In sum, an emotion-dependent enhancement or deterioration in performance was found in the present study, suggesting that the impact of stress on emotion recognition is not unified across emotions. Since emotion recognition is a core component in social interactions, unraveling the distinct processing mechanism of each emotion under stress conditions will deepen our understanding of the variability in interpretation and behavioral aspects in social interactions. Modern life mainly challenges humans with psychosocial stressors.

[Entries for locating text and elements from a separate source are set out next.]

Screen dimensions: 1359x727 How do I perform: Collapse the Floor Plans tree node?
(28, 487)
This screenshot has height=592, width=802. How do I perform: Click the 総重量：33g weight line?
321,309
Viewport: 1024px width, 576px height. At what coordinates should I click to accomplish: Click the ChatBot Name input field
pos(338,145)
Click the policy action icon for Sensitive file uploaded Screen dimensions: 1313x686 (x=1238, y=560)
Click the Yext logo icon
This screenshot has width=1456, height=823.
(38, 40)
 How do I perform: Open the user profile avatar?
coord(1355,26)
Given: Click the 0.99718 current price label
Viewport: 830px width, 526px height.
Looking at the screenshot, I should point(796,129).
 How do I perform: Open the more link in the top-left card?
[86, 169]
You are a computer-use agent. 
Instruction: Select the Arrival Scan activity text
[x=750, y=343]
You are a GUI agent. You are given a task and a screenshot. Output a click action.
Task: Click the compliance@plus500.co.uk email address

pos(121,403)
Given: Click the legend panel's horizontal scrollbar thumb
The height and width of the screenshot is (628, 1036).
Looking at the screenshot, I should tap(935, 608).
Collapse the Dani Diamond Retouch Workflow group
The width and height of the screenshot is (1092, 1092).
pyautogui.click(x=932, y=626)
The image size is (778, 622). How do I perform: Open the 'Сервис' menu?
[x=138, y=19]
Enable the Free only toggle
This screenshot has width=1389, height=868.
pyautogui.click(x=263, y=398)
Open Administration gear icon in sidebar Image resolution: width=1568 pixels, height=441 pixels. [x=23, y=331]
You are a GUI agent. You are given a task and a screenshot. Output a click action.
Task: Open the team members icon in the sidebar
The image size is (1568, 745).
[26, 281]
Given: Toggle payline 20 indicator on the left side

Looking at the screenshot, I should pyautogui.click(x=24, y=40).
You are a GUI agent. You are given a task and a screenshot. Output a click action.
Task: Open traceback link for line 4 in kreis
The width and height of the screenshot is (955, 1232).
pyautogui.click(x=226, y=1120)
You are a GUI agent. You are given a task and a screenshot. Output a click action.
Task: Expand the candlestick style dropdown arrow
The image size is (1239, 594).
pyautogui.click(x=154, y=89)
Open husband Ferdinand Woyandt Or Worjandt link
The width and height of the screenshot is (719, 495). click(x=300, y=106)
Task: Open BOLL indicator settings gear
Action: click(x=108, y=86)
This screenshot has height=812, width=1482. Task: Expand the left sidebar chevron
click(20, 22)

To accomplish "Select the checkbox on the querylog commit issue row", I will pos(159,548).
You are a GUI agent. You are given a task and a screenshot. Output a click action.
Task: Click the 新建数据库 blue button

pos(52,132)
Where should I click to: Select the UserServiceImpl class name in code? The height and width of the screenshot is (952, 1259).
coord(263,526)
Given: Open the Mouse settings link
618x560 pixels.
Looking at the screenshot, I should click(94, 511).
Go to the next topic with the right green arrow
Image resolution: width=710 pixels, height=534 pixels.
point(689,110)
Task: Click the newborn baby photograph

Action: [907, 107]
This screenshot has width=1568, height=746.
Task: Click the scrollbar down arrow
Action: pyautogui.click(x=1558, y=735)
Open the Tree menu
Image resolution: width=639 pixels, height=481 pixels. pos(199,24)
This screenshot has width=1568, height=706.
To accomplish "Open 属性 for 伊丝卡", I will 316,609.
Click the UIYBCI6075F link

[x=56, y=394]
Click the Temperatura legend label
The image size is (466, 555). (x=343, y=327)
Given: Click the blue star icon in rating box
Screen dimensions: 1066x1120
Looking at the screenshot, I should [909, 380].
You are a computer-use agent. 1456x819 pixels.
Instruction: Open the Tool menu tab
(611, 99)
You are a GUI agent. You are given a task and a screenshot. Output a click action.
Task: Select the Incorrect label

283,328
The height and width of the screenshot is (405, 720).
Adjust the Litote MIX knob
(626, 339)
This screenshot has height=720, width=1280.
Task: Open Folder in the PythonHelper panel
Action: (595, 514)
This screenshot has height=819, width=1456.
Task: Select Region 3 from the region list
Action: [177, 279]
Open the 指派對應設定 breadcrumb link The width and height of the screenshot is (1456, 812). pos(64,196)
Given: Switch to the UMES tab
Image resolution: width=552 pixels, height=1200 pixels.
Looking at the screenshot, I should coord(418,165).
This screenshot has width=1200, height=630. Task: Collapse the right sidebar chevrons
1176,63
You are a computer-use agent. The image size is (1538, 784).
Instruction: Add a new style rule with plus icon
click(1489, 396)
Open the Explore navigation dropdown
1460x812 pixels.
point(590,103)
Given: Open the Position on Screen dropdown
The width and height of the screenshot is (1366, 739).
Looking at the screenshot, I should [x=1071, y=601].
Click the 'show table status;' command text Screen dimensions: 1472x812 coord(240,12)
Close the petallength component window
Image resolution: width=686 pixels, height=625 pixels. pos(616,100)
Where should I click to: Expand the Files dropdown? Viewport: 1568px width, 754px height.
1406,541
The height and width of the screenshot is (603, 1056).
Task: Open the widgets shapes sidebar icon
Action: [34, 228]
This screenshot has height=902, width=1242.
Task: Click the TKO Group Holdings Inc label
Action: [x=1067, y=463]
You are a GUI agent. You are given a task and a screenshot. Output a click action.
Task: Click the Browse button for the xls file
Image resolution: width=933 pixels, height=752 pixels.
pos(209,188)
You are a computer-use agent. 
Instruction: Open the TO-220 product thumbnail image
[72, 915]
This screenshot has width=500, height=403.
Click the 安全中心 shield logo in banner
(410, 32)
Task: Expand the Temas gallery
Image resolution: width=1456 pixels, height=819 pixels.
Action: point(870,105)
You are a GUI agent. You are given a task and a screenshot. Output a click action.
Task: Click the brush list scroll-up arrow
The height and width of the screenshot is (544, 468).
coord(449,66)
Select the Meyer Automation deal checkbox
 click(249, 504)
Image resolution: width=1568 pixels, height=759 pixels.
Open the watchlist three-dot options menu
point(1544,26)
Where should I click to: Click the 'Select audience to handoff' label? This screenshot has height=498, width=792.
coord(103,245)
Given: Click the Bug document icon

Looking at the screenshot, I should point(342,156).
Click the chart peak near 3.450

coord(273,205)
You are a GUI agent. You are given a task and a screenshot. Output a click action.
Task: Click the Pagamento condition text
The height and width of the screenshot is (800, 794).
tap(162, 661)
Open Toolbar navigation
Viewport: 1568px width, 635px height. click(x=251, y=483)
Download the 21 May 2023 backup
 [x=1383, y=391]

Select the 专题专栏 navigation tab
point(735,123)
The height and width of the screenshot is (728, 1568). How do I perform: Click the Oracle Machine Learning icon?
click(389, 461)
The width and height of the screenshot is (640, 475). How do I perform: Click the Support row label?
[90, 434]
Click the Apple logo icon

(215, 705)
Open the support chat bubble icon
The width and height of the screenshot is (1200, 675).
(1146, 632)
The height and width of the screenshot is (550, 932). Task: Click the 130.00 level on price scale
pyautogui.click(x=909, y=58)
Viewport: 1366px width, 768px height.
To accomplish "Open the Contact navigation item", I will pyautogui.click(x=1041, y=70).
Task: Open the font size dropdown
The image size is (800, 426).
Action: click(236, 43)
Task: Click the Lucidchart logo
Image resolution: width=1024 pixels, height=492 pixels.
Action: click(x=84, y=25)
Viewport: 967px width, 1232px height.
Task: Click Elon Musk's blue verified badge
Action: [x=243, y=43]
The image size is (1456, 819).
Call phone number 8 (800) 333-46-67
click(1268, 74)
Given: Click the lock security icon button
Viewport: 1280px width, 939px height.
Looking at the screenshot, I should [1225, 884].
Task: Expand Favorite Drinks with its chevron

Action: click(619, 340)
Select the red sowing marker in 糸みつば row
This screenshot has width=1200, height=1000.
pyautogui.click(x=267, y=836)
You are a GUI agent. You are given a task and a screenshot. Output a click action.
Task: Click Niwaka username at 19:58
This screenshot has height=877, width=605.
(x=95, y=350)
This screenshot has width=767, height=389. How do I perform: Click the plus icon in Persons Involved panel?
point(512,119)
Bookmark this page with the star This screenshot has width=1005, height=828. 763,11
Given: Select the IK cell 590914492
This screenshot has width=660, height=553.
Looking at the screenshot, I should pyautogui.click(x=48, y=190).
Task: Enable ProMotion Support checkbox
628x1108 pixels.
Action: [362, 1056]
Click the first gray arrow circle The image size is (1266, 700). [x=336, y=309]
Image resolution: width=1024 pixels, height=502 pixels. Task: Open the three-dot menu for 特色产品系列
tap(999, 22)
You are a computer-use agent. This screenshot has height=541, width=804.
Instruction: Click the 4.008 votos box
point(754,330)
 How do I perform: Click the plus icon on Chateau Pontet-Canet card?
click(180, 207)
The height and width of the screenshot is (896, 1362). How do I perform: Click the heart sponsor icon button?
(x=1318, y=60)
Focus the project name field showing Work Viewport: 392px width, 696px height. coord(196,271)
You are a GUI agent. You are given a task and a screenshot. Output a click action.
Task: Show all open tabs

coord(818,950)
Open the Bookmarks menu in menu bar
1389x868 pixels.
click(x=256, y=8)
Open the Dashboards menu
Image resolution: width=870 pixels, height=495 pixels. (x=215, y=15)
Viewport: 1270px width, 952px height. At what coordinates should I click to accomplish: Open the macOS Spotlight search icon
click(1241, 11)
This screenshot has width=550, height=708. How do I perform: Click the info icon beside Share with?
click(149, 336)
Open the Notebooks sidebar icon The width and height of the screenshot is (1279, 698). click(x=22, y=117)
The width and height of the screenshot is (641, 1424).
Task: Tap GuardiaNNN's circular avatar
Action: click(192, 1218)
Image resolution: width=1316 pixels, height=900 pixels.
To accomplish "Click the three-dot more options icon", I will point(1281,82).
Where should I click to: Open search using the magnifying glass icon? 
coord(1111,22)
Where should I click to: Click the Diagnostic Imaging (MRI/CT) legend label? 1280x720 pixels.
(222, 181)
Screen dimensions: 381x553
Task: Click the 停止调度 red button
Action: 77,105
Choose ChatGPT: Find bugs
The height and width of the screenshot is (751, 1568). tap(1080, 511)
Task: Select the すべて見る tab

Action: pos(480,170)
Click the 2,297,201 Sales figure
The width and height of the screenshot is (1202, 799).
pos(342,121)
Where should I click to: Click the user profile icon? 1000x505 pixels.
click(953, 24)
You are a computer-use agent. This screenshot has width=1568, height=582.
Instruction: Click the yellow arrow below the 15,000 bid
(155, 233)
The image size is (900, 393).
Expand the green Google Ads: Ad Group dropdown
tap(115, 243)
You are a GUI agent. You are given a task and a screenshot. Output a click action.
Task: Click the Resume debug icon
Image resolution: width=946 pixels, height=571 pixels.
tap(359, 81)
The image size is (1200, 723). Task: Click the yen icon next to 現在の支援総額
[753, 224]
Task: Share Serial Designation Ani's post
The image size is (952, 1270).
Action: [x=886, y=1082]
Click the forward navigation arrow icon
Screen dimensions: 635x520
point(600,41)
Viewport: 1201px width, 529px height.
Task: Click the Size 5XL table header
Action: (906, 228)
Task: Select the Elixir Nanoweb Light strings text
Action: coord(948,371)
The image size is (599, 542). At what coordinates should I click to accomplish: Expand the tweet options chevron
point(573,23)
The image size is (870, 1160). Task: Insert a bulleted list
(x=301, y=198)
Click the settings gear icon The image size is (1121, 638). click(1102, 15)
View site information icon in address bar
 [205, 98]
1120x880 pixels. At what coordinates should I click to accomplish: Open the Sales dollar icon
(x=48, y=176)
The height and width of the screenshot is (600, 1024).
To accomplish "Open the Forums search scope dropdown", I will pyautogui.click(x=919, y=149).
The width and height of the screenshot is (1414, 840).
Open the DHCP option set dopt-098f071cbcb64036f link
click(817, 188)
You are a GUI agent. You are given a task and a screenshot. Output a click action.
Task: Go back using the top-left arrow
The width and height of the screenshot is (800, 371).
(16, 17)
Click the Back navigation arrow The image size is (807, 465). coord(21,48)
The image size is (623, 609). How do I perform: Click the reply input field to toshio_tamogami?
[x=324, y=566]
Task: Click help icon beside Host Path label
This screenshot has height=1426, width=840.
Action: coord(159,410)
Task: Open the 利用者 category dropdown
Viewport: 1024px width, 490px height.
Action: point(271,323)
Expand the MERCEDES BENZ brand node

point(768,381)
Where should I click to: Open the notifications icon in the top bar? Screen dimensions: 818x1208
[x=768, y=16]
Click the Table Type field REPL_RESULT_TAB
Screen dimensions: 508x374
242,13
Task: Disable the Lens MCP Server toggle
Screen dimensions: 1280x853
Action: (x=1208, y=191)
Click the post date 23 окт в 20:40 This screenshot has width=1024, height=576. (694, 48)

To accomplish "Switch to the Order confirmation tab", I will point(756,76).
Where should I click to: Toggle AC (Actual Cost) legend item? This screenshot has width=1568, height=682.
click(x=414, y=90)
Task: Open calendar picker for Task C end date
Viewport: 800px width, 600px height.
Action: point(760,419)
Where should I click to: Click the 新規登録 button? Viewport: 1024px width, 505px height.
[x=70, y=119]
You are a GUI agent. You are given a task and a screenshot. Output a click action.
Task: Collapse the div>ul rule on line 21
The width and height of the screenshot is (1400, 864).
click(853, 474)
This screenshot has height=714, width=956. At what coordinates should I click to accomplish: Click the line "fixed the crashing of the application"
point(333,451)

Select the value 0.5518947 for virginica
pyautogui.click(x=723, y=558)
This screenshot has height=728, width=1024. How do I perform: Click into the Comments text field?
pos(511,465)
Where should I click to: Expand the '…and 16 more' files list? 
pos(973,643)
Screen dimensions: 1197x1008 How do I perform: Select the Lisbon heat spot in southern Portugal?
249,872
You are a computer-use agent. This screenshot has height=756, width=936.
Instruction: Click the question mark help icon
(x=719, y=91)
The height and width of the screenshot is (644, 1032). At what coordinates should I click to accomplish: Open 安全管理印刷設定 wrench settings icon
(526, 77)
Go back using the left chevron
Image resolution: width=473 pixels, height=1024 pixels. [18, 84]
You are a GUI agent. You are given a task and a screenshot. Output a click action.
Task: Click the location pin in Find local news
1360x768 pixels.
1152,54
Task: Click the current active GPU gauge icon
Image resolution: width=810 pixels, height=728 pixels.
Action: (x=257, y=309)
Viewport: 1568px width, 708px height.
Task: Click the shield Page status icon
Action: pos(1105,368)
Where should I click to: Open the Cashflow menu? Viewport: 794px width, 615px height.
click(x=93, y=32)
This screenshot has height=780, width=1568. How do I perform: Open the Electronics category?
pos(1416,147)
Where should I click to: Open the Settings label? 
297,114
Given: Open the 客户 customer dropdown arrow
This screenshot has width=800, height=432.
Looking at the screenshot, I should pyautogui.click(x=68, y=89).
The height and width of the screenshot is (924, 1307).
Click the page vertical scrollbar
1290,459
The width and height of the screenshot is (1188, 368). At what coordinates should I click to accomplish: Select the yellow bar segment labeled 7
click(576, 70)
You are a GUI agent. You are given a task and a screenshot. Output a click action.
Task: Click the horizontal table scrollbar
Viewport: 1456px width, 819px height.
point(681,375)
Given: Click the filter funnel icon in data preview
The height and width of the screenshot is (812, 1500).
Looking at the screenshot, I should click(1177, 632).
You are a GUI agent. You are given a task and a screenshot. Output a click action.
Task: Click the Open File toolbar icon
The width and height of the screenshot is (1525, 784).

Therefore, the present study used the most validated measure of psychosocial stress, namely the TSST, which has been proven to elicit the highest psychological and physiological responses to stress (Skoluda et al., 2015) . Nevertheless, people vary in the way they perceive psychosocial stress. Future studies should examine this variable together with various types of stressor and emotion valence in order to explore this ensemble and its role in individual differences in emotion recognition under stressful social situations.